-- Start of Data in this exercise --

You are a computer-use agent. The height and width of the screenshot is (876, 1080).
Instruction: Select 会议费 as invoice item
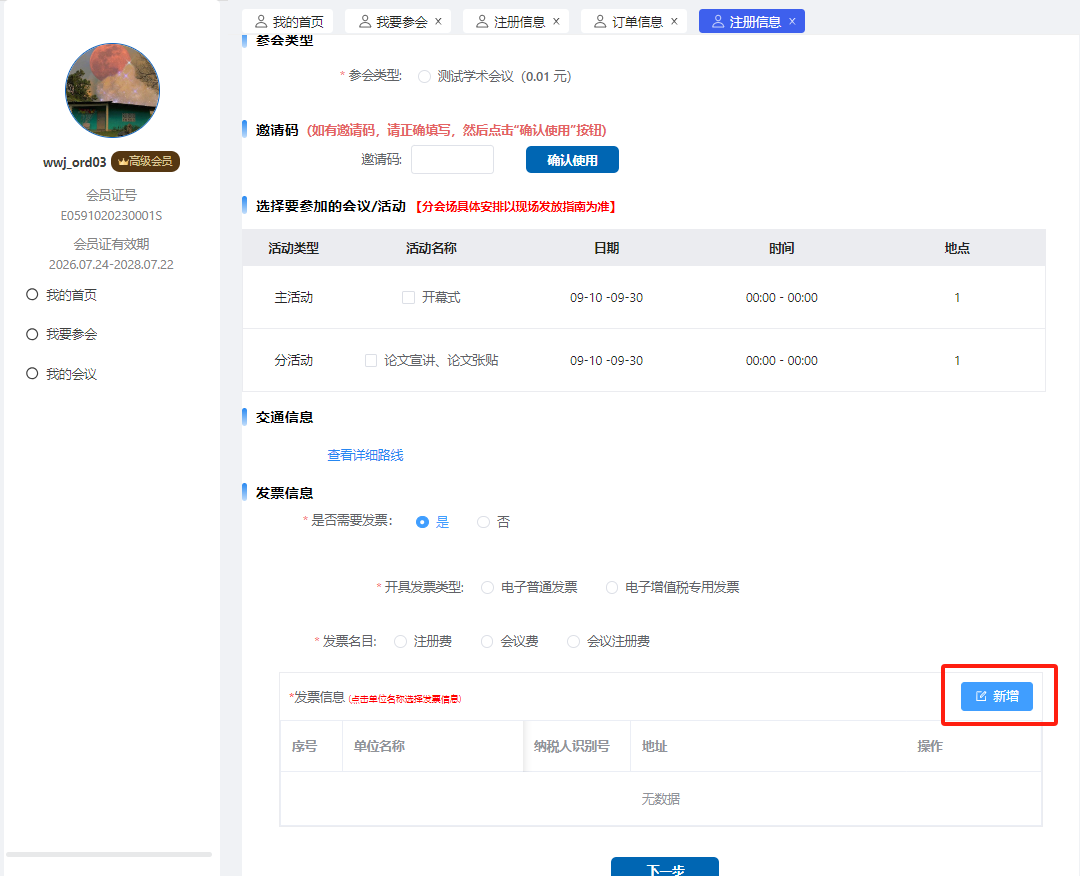point(488,641)
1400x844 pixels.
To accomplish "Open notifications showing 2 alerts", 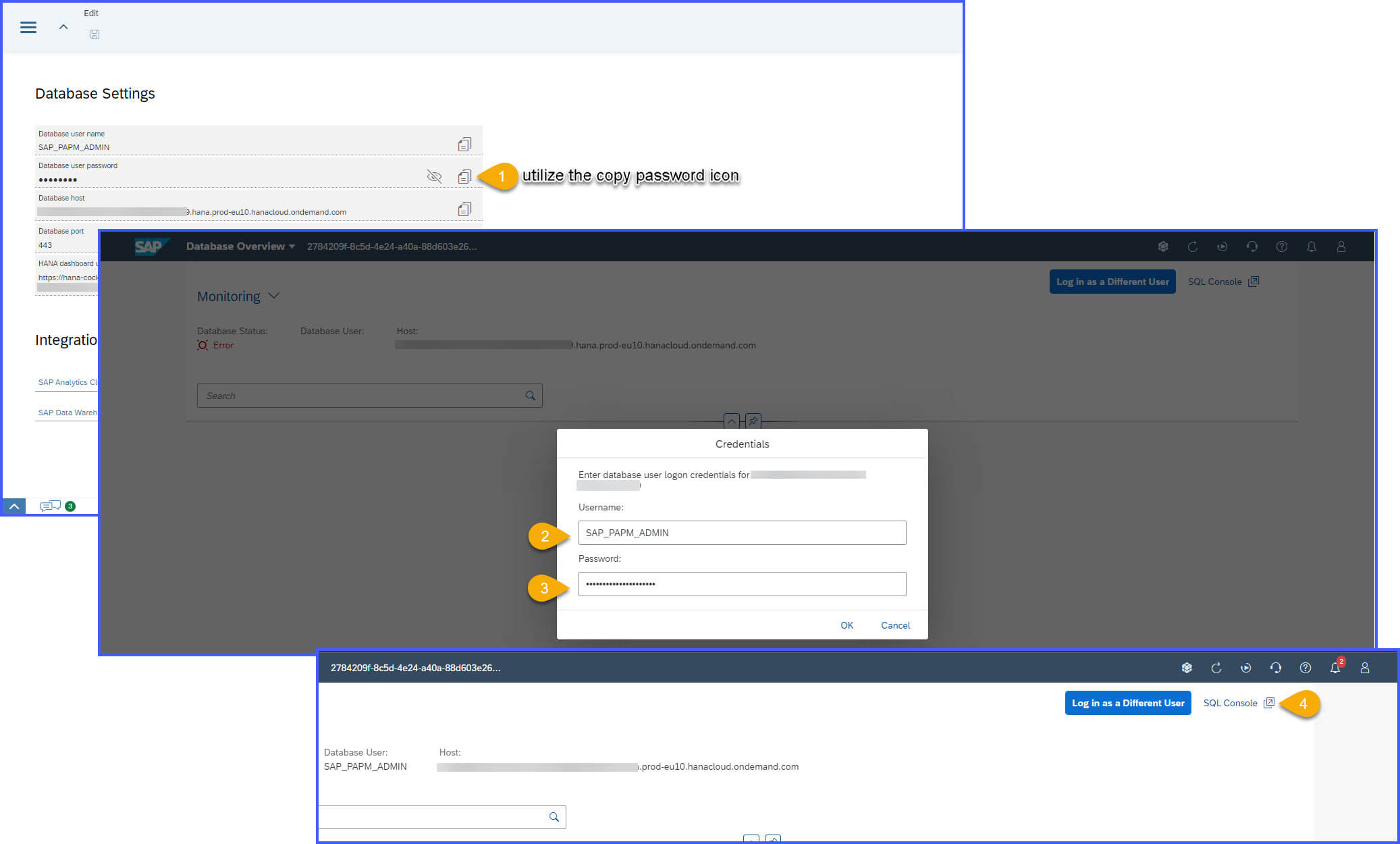I will click(x=1335, y=667).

-- End of Data in this exercise --

Instructions to follow:
Extract every line of the entries above that contains the word "invoice", matching its case exactly.

Problem solution:
Instruction: Select 会议费 as invoice item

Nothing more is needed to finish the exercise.